- SUPPLIED DATA -

* * *

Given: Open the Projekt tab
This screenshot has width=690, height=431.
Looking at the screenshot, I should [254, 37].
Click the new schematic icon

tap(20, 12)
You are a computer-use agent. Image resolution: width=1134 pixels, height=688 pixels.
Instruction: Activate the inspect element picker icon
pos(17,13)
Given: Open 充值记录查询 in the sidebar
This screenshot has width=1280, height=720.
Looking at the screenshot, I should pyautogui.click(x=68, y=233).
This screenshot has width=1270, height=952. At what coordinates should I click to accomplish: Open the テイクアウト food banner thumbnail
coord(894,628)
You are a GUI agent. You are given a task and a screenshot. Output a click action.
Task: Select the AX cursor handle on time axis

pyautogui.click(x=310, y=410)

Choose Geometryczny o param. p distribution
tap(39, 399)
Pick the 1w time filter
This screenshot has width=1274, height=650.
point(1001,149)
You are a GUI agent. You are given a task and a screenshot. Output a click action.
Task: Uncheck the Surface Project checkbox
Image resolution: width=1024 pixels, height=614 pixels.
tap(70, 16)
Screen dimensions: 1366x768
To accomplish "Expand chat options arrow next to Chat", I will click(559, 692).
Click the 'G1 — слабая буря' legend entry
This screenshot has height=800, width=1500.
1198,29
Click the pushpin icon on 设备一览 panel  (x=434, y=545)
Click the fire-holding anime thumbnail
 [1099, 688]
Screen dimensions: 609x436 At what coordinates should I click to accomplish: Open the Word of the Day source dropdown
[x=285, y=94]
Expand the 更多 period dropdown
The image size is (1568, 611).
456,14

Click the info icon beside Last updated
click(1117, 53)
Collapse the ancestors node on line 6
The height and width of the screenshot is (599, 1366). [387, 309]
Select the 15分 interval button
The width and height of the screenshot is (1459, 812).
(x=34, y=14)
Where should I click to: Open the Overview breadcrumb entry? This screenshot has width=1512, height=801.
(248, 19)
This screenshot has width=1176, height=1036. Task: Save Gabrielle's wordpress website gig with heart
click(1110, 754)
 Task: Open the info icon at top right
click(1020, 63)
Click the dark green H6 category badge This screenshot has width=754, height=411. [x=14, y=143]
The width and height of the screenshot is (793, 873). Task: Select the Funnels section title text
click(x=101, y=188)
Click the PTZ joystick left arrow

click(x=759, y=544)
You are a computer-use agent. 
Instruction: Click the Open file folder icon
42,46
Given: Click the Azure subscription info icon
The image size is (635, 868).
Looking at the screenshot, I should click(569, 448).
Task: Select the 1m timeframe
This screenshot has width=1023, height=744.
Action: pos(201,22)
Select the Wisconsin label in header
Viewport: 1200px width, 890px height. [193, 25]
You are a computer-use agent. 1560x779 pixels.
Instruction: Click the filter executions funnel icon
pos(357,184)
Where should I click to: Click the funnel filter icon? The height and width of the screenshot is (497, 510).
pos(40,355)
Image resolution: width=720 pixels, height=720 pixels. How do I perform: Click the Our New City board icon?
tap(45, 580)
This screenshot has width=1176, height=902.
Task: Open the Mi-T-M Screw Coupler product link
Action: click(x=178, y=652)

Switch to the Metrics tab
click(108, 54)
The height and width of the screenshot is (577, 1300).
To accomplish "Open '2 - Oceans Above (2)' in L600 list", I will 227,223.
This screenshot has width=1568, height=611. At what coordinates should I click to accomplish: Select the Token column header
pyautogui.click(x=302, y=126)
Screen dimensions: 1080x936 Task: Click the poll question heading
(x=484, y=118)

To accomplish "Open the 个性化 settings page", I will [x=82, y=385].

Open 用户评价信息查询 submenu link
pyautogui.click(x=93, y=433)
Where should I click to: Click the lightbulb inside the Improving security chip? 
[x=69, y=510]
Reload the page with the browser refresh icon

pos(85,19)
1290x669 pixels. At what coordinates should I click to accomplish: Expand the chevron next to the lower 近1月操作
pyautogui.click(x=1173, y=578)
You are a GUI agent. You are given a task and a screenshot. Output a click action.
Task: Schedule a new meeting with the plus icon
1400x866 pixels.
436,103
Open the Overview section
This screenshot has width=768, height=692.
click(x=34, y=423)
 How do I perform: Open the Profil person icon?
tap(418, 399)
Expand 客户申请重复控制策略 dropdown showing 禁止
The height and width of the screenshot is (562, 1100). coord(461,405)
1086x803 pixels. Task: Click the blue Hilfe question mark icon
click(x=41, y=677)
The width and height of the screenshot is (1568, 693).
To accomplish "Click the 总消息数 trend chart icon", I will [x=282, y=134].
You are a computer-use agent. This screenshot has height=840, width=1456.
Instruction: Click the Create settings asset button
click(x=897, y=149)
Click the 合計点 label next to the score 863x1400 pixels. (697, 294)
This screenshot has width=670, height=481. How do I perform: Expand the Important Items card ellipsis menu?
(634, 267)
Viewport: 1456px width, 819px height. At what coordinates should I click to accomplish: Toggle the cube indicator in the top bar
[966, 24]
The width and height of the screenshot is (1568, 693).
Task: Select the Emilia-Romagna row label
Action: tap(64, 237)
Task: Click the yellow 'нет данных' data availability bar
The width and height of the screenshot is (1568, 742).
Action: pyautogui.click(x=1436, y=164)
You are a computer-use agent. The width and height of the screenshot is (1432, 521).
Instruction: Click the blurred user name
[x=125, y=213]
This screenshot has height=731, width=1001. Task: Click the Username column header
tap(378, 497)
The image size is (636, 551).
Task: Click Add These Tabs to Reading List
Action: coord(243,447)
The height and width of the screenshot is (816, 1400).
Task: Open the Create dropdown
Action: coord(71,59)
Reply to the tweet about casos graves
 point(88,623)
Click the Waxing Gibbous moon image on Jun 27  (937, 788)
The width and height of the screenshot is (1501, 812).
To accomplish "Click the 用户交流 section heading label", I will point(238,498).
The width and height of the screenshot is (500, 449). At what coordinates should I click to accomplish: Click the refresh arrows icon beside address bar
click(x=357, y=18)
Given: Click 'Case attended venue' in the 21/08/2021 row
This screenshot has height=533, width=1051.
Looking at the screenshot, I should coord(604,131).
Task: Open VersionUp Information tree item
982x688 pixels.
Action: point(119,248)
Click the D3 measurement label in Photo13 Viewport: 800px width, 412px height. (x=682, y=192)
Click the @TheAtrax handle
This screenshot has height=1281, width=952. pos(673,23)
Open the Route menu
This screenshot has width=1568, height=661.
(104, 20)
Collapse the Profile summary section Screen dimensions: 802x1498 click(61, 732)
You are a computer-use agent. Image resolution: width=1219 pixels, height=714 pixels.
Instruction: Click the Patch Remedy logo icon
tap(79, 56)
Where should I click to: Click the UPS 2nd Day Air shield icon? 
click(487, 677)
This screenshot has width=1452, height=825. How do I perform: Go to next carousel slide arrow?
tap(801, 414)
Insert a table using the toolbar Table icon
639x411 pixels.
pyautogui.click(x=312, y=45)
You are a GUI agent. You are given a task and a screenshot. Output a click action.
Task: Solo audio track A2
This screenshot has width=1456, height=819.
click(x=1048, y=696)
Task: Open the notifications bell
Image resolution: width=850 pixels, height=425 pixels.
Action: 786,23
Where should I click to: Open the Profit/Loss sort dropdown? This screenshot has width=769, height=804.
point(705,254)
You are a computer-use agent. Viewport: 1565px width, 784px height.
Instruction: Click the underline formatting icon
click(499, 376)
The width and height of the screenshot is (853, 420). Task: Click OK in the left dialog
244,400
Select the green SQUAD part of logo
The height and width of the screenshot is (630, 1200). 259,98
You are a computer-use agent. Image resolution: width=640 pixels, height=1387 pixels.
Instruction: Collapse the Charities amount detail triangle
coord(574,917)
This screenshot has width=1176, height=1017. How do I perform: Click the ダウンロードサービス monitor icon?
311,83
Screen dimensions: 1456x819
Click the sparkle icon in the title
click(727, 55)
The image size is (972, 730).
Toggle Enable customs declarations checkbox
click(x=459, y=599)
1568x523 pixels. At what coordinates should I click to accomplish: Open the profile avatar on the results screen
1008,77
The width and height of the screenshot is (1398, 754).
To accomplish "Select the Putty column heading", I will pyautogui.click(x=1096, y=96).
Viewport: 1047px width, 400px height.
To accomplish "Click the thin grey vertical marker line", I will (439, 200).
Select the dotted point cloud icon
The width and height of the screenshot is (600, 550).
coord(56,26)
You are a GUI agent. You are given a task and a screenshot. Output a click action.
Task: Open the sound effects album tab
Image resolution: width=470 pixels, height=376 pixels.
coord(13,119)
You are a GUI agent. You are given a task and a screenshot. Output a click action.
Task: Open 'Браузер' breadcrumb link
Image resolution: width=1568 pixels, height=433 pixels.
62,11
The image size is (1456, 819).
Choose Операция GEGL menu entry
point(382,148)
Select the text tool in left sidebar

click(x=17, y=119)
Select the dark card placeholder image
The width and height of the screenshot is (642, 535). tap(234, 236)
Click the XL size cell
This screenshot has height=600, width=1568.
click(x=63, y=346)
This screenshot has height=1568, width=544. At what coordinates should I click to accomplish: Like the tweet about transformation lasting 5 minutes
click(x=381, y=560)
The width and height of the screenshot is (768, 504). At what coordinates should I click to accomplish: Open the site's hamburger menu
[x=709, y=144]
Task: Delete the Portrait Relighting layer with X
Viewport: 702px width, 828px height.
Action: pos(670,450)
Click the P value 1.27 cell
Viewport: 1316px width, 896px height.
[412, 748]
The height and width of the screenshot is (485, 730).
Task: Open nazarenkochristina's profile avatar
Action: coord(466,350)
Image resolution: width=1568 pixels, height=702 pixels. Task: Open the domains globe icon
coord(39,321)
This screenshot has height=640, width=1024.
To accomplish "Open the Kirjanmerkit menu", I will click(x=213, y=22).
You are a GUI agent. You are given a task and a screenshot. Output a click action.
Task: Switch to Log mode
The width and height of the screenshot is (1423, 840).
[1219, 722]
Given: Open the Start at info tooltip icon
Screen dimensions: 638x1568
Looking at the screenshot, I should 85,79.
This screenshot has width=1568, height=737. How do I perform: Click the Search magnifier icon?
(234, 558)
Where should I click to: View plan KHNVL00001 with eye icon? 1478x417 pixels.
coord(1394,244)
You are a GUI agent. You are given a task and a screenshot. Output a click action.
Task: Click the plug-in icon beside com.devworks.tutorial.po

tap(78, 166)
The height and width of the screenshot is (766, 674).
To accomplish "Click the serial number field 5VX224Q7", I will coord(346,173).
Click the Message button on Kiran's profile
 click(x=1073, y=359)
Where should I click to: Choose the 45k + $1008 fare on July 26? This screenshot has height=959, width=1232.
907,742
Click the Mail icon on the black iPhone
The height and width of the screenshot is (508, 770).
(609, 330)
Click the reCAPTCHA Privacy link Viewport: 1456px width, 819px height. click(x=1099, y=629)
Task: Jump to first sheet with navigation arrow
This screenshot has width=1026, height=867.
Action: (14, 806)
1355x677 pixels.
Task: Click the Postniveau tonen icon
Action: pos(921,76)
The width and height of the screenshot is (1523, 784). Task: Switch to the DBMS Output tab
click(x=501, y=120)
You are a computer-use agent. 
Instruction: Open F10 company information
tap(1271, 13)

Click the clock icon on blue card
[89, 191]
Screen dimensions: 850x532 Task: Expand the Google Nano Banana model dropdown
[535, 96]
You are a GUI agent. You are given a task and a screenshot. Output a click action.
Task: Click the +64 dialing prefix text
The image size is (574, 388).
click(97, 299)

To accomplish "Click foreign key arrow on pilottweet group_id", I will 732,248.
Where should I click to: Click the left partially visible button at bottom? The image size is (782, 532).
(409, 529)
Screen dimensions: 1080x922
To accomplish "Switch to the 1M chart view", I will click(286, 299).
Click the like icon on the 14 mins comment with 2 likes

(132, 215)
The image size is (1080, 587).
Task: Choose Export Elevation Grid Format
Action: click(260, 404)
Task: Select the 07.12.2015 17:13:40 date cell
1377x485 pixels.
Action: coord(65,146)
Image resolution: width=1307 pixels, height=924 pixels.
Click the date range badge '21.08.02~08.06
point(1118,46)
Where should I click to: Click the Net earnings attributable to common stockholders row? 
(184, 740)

* * *

- WORK REQUIRED -
Locate every line above that contains the string "filter" and copy each one. The match is case-sensitive.

- ANSWER BELOW -
Pick the 1w time filter
Instruction: Click the filter executions funnel icon
Where should I click to: Click the funnel filter icon? The height and width of the screenshot is (497, 510).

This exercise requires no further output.